(Data records)
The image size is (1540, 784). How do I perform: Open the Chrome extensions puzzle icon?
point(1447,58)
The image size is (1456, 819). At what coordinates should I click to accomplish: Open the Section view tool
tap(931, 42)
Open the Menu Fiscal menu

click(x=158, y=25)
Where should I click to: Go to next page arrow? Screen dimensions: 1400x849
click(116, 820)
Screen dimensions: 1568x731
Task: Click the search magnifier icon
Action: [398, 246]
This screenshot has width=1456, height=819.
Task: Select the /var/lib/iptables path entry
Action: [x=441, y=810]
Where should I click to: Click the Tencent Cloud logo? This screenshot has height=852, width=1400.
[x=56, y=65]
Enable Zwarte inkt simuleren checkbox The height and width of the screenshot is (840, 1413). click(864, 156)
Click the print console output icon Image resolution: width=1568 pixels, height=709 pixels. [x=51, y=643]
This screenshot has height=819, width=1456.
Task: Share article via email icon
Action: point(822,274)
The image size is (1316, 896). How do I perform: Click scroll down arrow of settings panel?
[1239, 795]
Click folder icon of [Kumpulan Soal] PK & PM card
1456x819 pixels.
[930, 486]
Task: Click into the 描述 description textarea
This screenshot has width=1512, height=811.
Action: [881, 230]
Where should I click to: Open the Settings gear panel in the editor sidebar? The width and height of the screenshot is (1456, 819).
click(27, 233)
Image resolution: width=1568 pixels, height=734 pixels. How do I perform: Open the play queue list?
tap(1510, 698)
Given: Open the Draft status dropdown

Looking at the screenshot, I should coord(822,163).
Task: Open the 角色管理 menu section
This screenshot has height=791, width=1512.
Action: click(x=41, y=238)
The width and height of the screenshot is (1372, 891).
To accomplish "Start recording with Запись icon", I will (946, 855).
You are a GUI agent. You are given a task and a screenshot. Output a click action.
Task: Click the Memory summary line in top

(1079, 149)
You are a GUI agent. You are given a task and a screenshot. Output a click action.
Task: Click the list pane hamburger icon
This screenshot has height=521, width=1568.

*Exercise requirements*. The "Image resolution: width=1568 pixels, height=734" line through the last line above: set these down exactly and add nothing else.

*Written solution*.
Image resolution: width=1568 pixels, height=734 pixels. How do I perform: Open the play queue list?
tap(1510, 698)
Given: Open the Draft status dropdown

Looking at the screenshot, I should coord(822,163).
Task: Open the 角色管理 menu section
This screenshot has height=791, width=1512.
Action: click(x=41, y=238)
The width and height of the screenshot is (1372, 891).
To accomplish "Start recording with Запись icon", I will (946, 855).
You are a GUI agent. You are given a task and a screenshot. Output a click action.
Task: Click the Memory summary line in top

(1079, 149)
You are a GUI agent. You are given a task and a screenshot. Output a click action.
Task: Click the list pane hamburger icon
This screenshot has height=521, width=1568.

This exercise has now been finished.